[MATERIAL SUPPLIED]

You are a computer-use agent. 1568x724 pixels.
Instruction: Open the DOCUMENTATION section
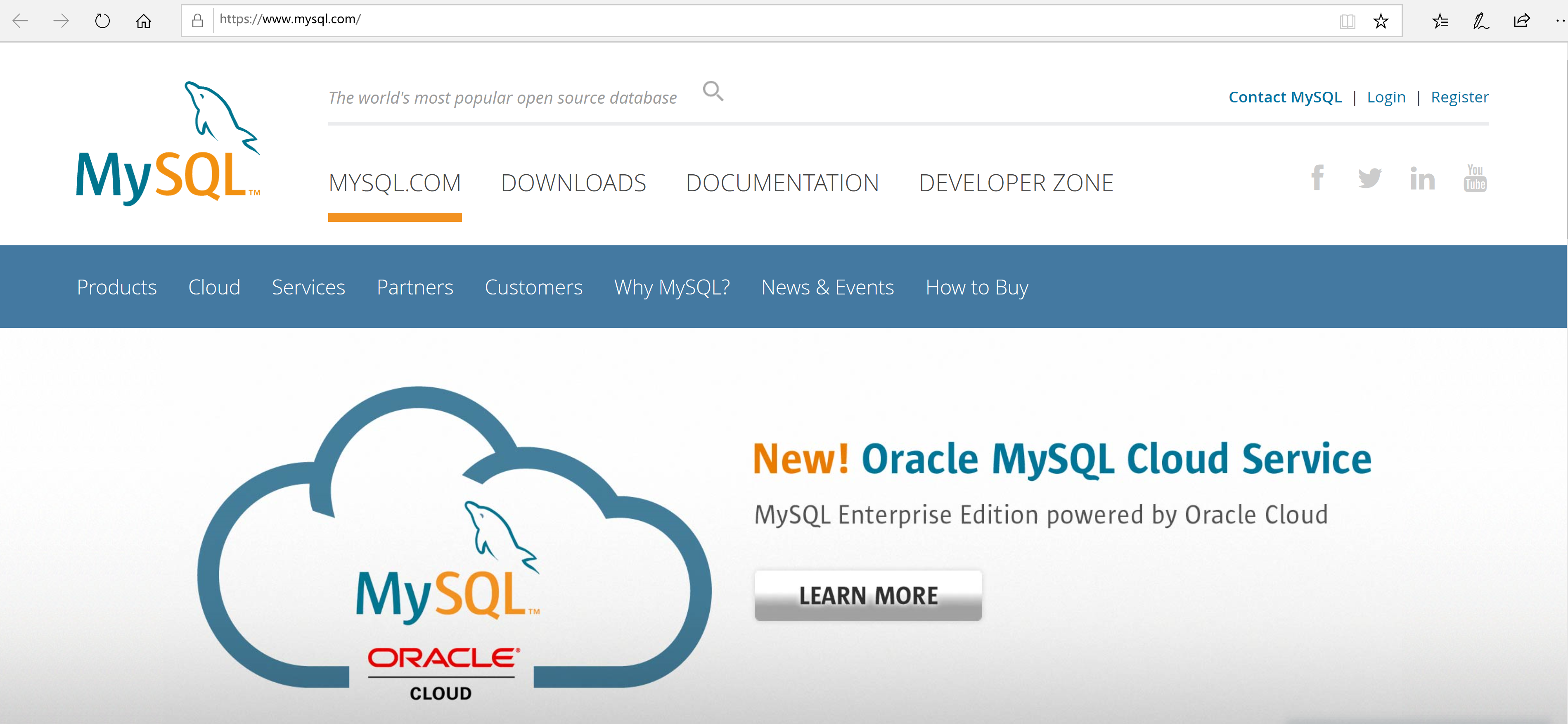tap(783, 182)
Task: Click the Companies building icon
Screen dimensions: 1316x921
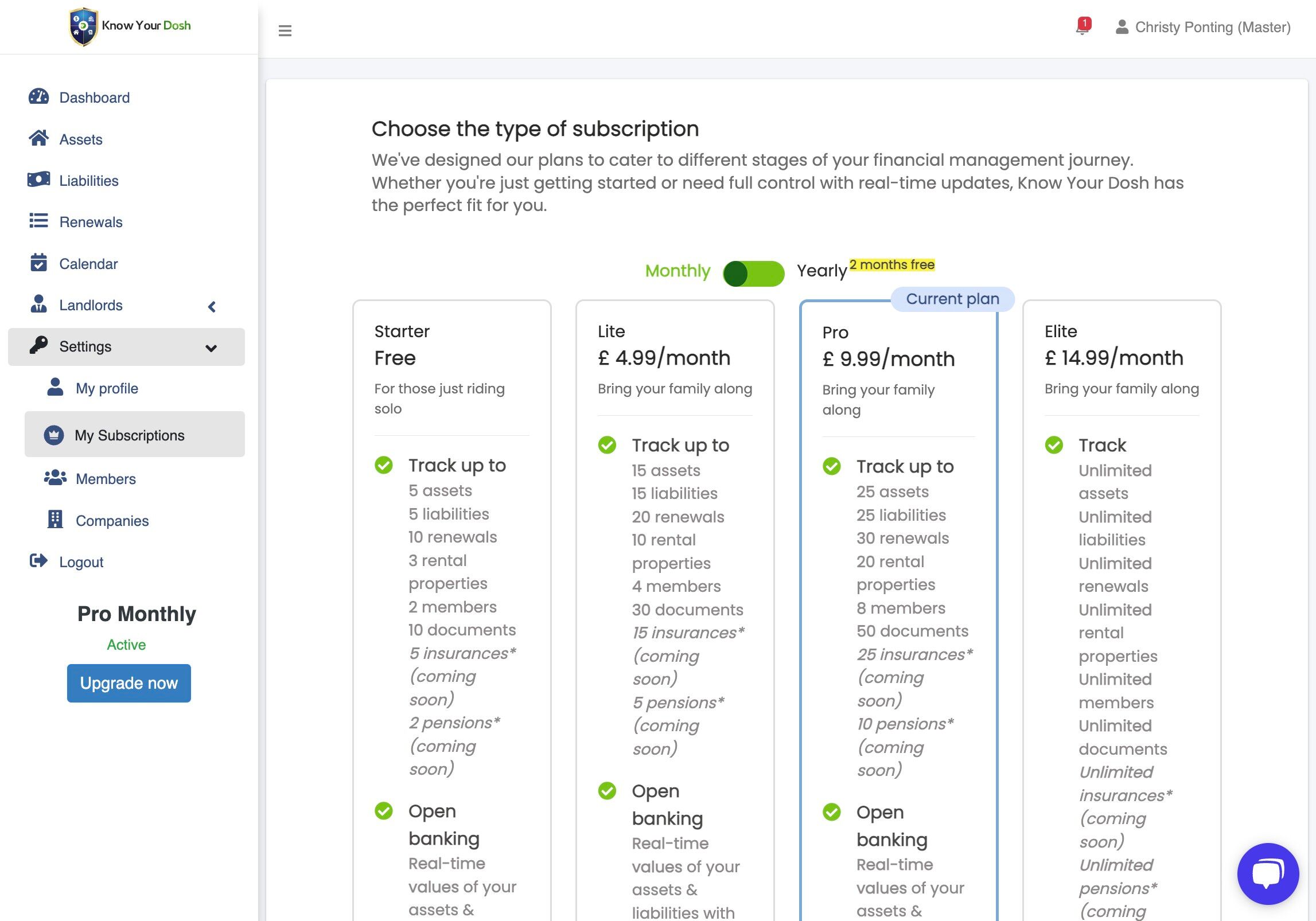Action: point(55,520)
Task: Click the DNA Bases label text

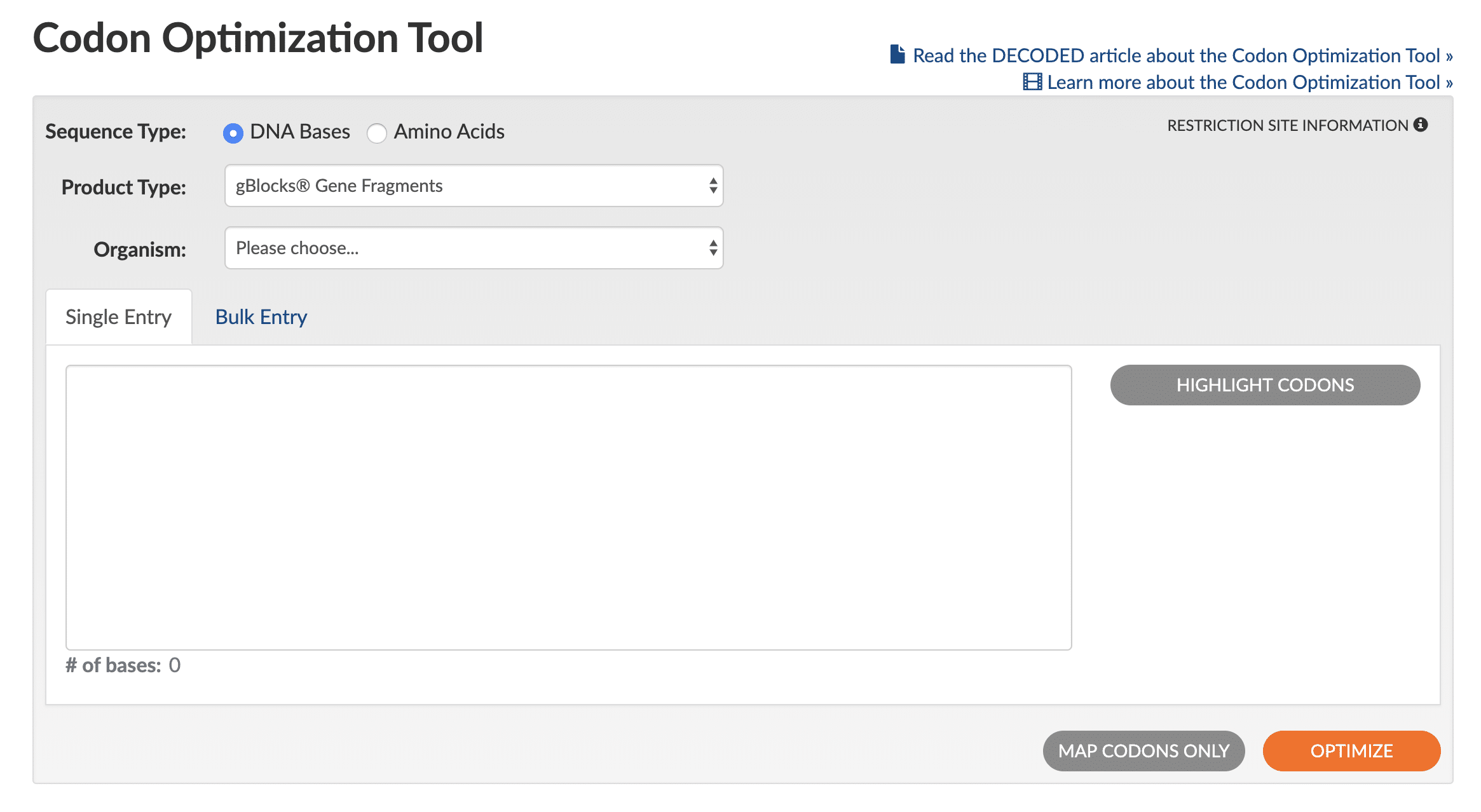Action: click(300, 132)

[/MATERIAL SUPPLIED]

- _ACTION ITEM_:
Reproduce the material word for word, but without its images.

- _SOLUTION_:
You are a computer-use agent. 1568x724 pixels.
Instruction: Open the DOCUMENTATION section
tap(783, 182)
Task: Click the Companies building icon
Screen dimensions: 1316x921
Action: point(55,520)
Task: Click the DNA Bases label text

Action: click(300, 132)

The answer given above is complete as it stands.